Retype all data exactly as given. Pictures should not be retyped.

*** MATERIAL SHOWN Section Begins ***

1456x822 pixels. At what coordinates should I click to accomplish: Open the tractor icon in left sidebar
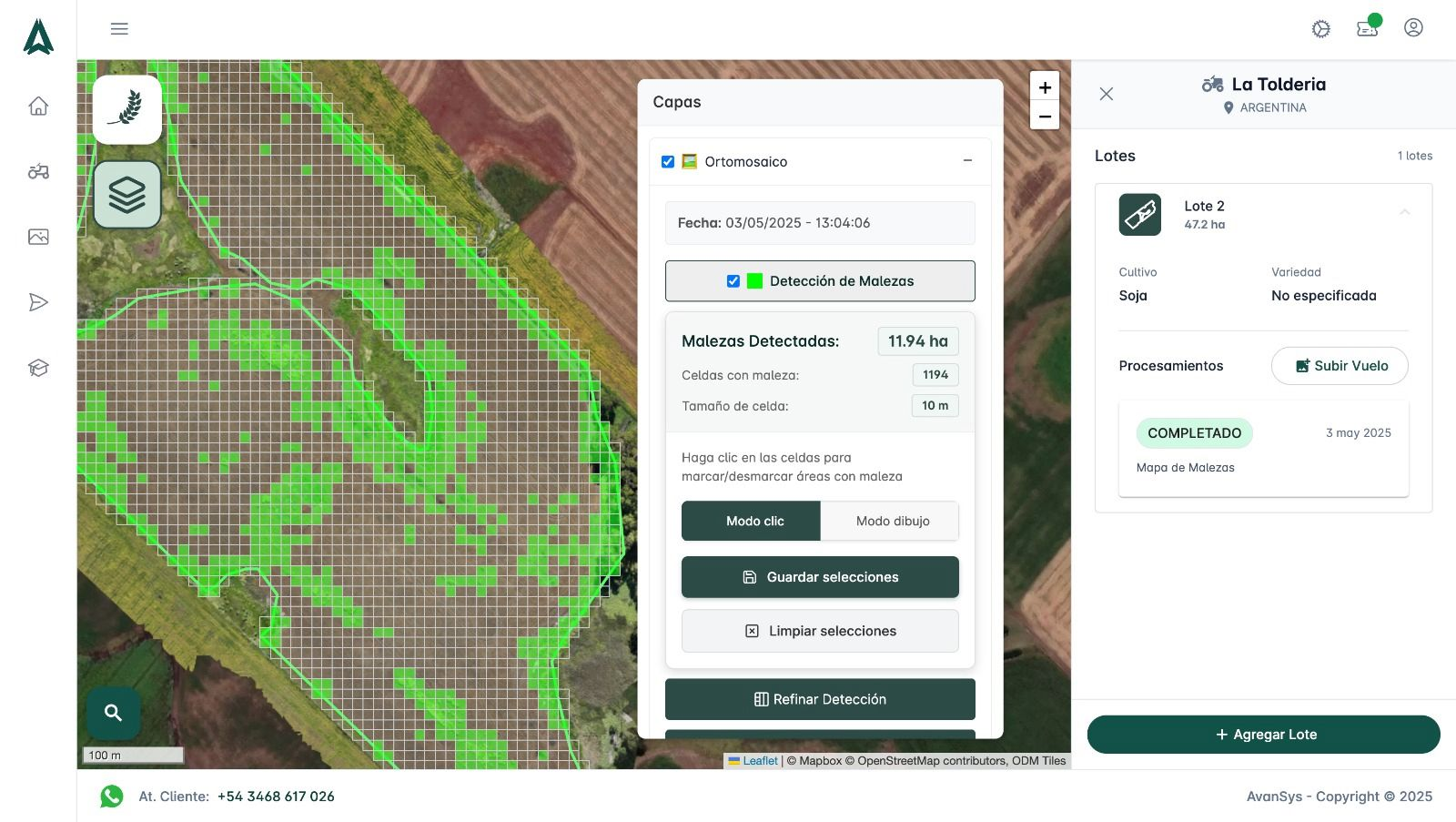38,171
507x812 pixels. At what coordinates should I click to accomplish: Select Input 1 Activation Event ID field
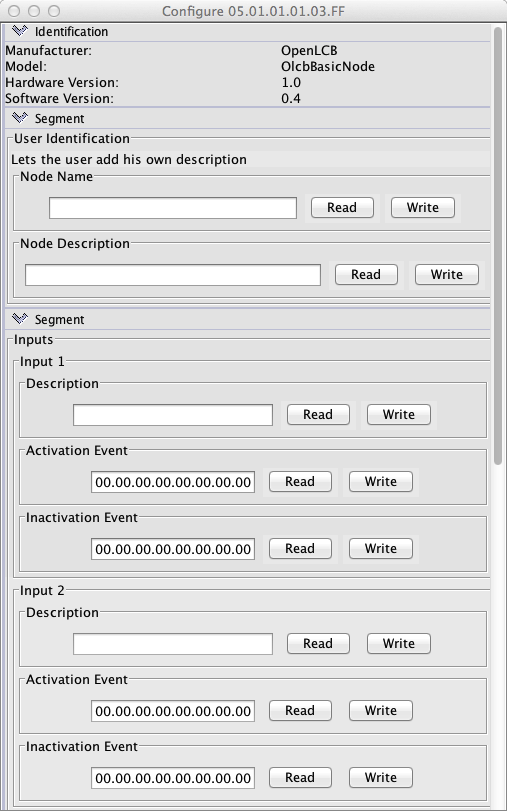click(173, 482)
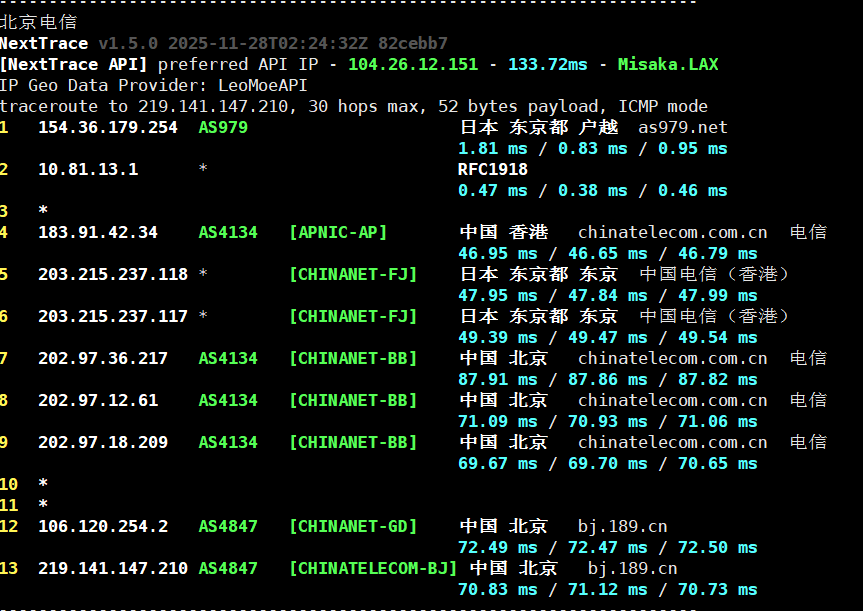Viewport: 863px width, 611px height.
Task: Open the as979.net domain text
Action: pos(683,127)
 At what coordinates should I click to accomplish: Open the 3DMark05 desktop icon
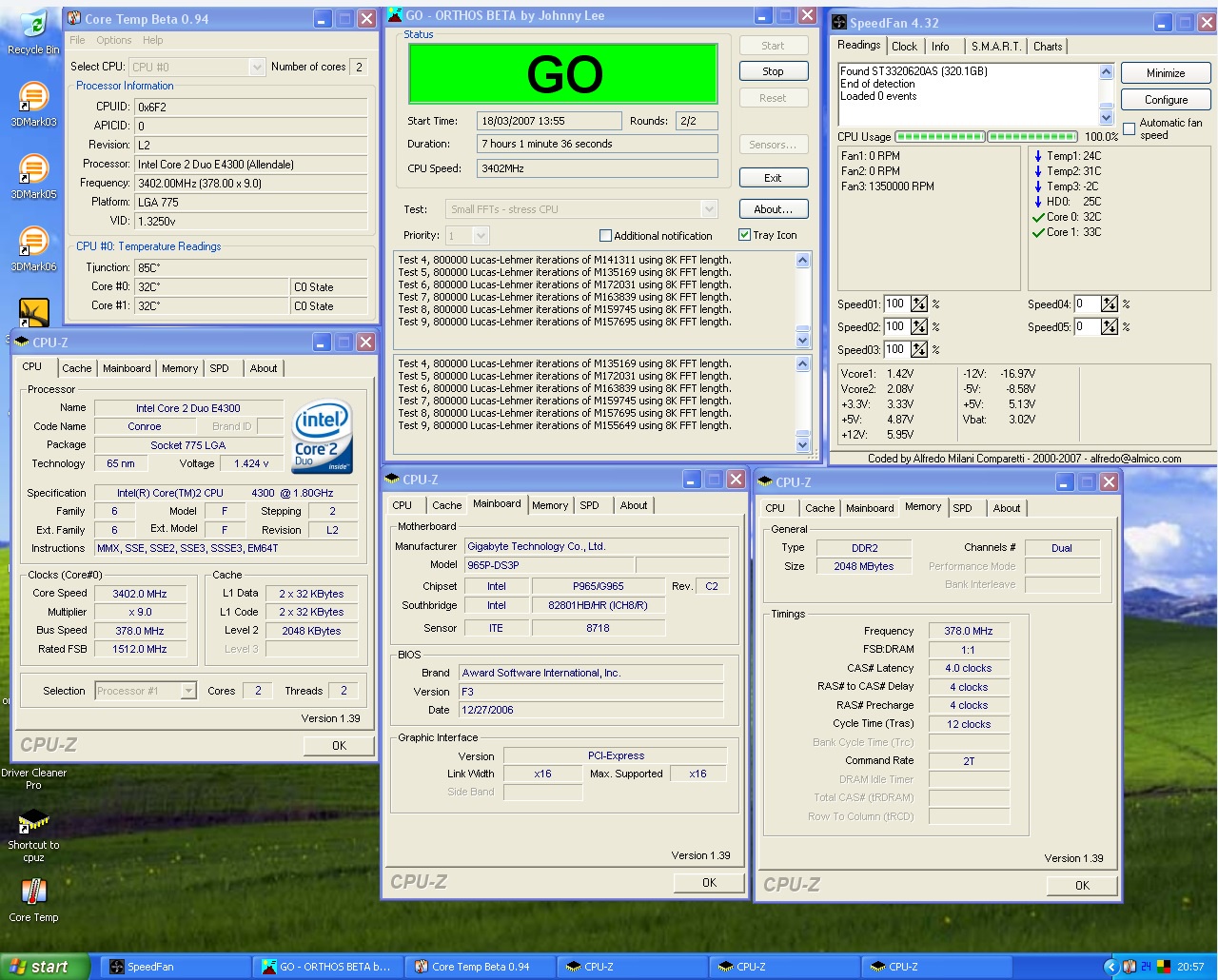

*** MATERIAL SHOWN Section Ends ***

*EXERCISE SOLUTION*
1456x822 pixels. At what coordinates should I click to accomplish: Open the tractor icon in left sidebar
38,171
507x812 pixels. At what coordinates should I click to accomplish: Select Input 1 Activation Event ID field
click(173, 482)
Viewport: 863px width, 611px height.
Task: Open the as979.net domain text
Action: pos(683,127)
 At what coordinates should I click to accomplish: Open the 3DMark05 desktop icon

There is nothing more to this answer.